• SOURCE DOCUMENT:
++++++
Glamorous Geometric Series

Because all of the terms in the geometric sequence are integers, the common ratio must be rational. Thus, we can write the sequence as $a, a\left(\frac{m}{n} \right), a \left(\frac{m}{n} \right)^2, a \left(\frac{m}{n} \right)^3, a \left(\frac{m}{n} \right)^4$ , where $m,n$ are relatively prime, and $m>n$ (because the sequence must be strictly increasing). Now, the most important property of $a$ is that $n^4$ must divide it. Noting that $n=1$ does not lend itself to any possible values for $a$ , we begin our casework with $n=2$ .

If $n=2$ , then $16 \mid a$ , and $a>50$ . Thus, the smallest possible value for $a$ is $64$ . We need only to confirm that there exists an integer $m$ such that $m>n$ and that $\frac{64}{2^4} \cdot m^4=4m^4<500$ . Indeed, $m=3$ works. and so $a=64$ is a solution. We continue this process for $n=2$ , finding $a=80,96$ are also possible starting values. However, if $a>=112$ , we find that $m$ must be an integer less than $3$ , and so there are no more solutions for this case.

Continuing with $n=3$ in a similar fashion, we find $a=81$ to be the smallest multiple of $81$ greater than $50$ . Easily, $m=4$ is the only value of $m$ that satisfies all conditions. Again, note that for $a>=162$ , $m$ must be an integer less than $4$ , which does not satisfy $m>n$ , and so there are no more solutions.

Considering $n=4$ , it follows that the smallest possible value for $m$ is $5$ ; however, this yields that $e=625 \cdot \frac{a}{n^4}$ (with $\frac{a}{n^4}$ being an integer), which clearly is greater than $500$ . Thus, there are no more solutions.

From this casework, the solutions are $a=64, 80, 96, 81$ , which sum to $\boxed{321}$ .

Since, it is a geometric sequence, there is a common ratio between the consecutive terms of the sequence. Lets assume the common ratio is $r$ .

Firstly, we will prove that $1 < r < 2$ .

Since, $a < b$ , it is apparent that $r = \frac{b}{a} > 1$ .

$r<2$ because, if $r \geq 2$ , then, the minimum possible value of the fifth term of the sequence $ar^4 = 50 \times 2^5 = 800 > 500$ which contradicts with the given conditions.

So, $1 < r < 2$ .
++++++
• EXTRACTED MATERIAL:
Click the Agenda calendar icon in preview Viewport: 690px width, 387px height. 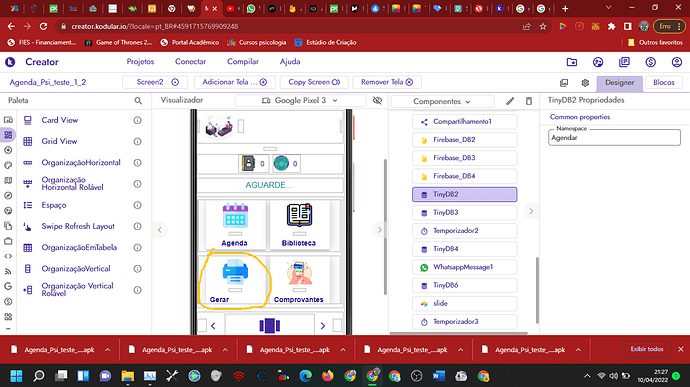[235, 215]
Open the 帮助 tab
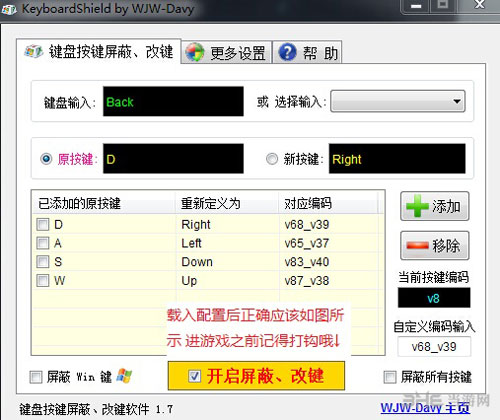 pos(308,52)
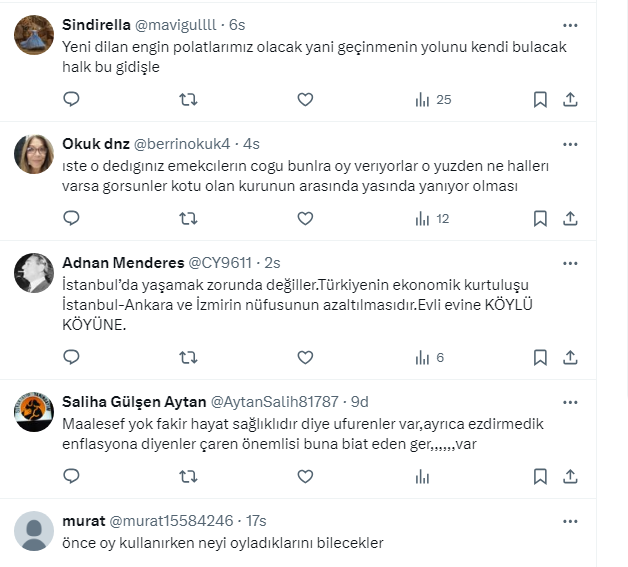Like Saliha Gülşen Aytan's tweet

(305, 477)
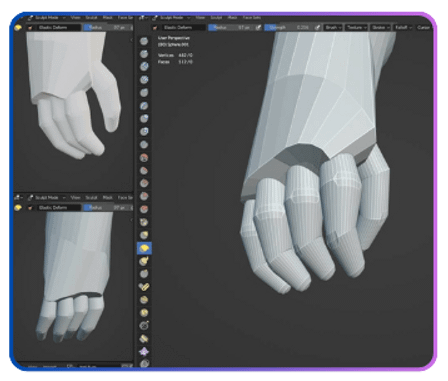Select the Inflate brush tool
Screen dimensions: 448x381
(144, 119)
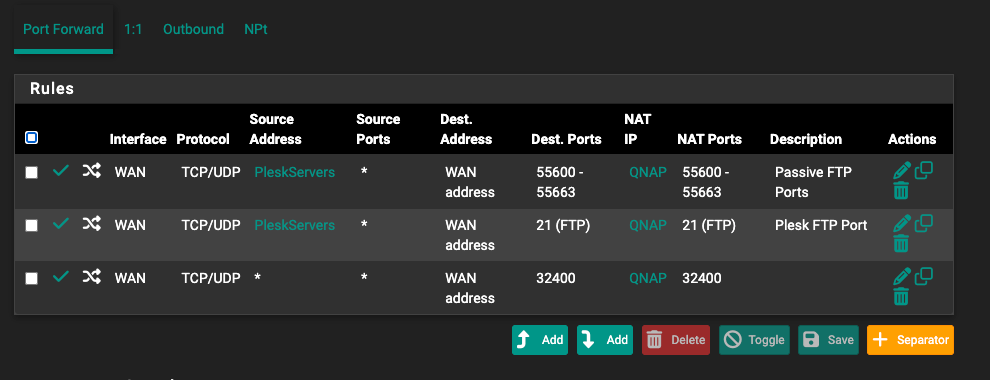Copy the port 32400 rule
This screenshot has width=990, height=380.
(x=924, y=276)
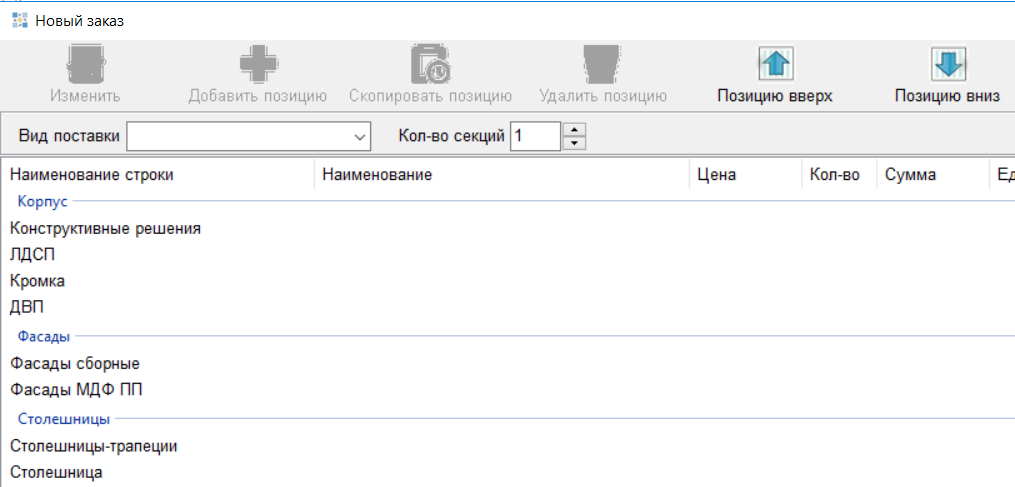Move position up with blue arrow icon
This screenshot has width=1015, height=487.
pyautogui.click(x=775, y=66)
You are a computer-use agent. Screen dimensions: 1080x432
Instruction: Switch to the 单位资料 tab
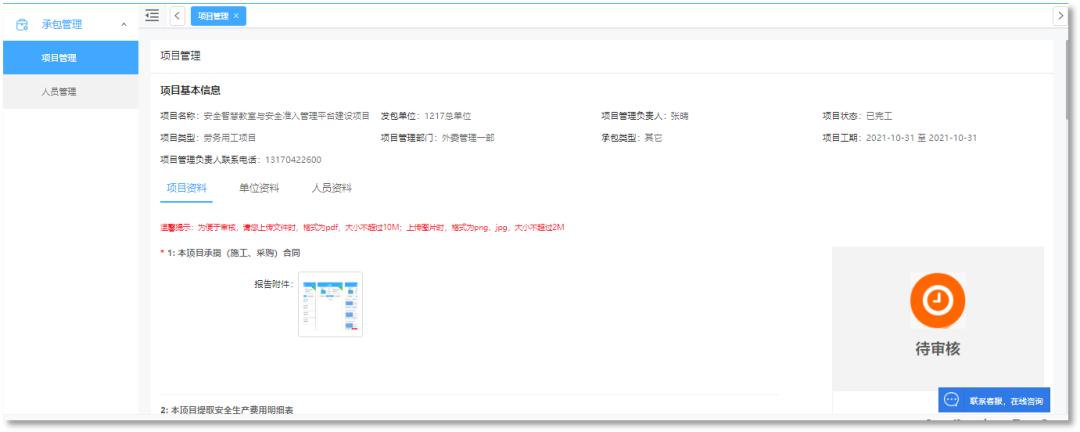pyautogui.click(x=259, y=188)
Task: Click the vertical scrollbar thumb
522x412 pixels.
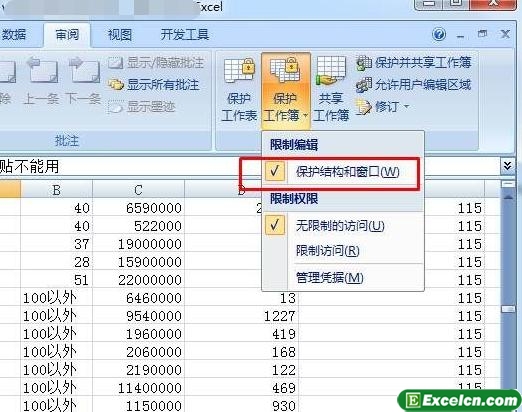Action: click(508, 309)
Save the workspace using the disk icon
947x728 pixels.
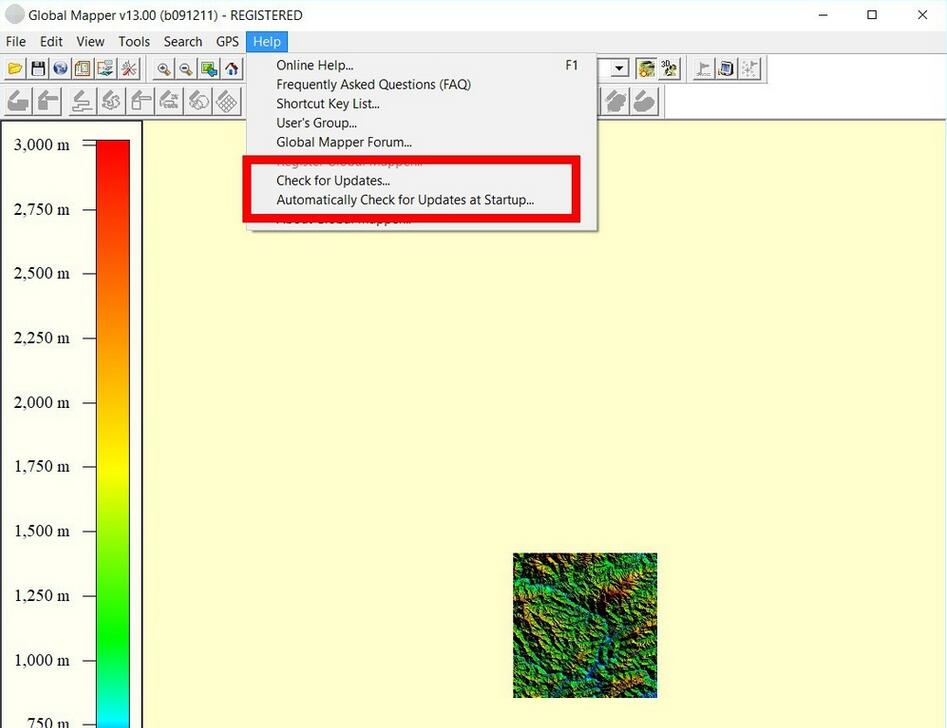[x=37, y=68]
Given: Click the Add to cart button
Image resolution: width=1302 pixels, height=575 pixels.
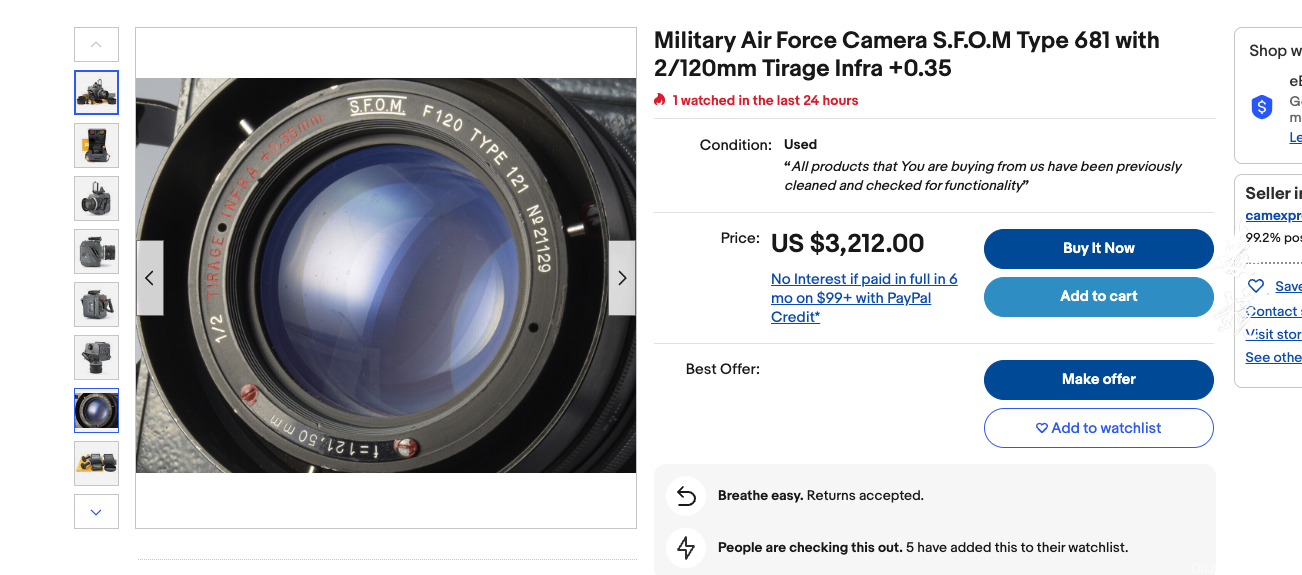Looking at the screenshot, I should pos(1099,297).
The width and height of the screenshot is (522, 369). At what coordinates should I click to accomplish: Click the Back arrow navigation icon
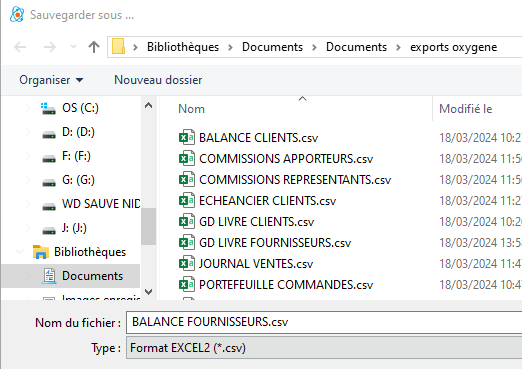pos(20,47)
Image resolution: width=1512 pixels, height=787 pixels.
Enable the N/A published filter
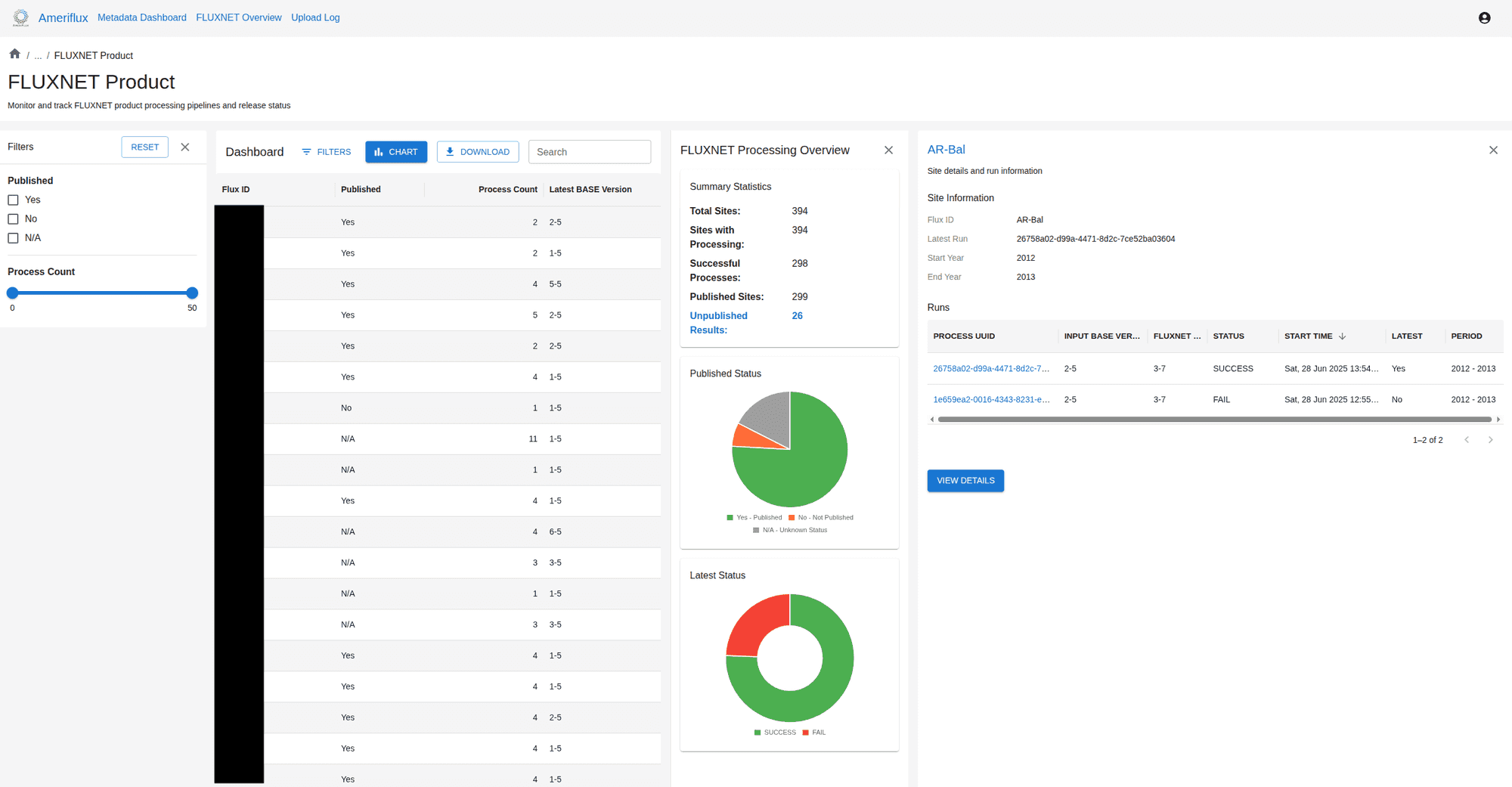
++++++
• WORK REQUIRED:
Duplicate everything in the geometric series solution from "Considering $n=4$ , it" down to "that $1 < r < 2$ .".

• SOLUTION FOR THIS PROBLEM:
Considering $n=4$ , it follows that the smallest possible value for $m$ is $5$ ; however, this yields that $e=625 \cdot \frac{a}{n^4}$ (with $\frac{a}{n^4}$ being an integer), which clearly is greater than $500$ . Thus, there are no more solutions.

From this casework, the solutions are $a=64, 80, 96, 81$ , which sum to $\boxed{321}$ .

Since, it is a geometric sequence, there is a common ratio between the consecutive terms of the sequence. Lets assume the common ratio is $r$ .

Firstly, we will prove that $1 < r < 2$ .